Content starts
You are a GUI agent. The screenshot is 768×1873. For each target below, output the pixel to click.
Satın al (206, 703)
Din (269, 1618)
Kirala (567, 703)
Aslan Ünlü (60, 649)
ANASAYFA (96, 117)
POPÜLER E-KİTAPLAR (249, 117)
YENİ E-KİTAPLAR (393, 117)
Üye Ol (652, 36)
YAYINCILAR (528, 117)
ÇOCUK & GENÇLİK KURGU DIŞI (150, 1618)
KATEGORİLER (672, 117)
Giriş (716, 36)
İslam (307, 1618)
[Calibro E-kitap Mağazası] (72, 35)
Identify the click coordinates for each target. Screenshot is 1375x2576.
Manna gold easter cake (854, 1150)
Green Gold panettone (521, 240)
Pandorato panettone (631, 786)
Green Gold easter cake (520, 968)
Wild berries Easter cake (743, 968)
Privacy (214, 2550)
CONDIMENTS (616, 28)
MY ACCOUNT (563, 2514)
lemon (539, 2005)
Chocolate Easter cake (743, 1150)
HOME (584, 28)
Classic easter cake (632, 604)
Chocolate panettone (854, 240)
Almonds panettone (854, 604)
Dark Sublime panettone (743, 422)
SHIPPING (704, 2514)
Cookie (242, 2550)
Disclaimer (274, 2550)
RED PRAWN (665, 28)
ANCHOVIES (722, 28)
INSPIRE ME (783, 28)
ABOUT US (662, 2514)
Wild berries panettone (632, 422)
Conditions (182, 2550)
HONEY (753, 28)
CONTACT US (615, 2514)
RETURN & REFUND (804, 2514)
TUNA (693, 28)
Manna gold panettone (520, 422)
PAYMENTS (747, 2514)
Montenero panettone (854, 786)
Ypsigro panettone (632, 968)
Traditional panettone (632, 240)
Content ends
WHAT TO DO: All lines from the one containing "INSPIRE ME (783, 28)" to the last line of the material above must be copied exactly, and only those.

YOUR RESPONSE:
INSPIRE ME (783, 28)
ABOUT US (662, 2514)
Wild berries panettone (632, 422)
Conditions (182, 2550)
HONEY (753, 28)
CONTACT US (615, 2514)
RETURN & REFUND (804, 2514)
TUNA (693, 28)
Manna gold panettone (520, 422)
PAYMENTS (747, 2514)
Montenero panettone (854, 786)
Ypsigro panettone (632, 968)
Traditional panettone (632, 240)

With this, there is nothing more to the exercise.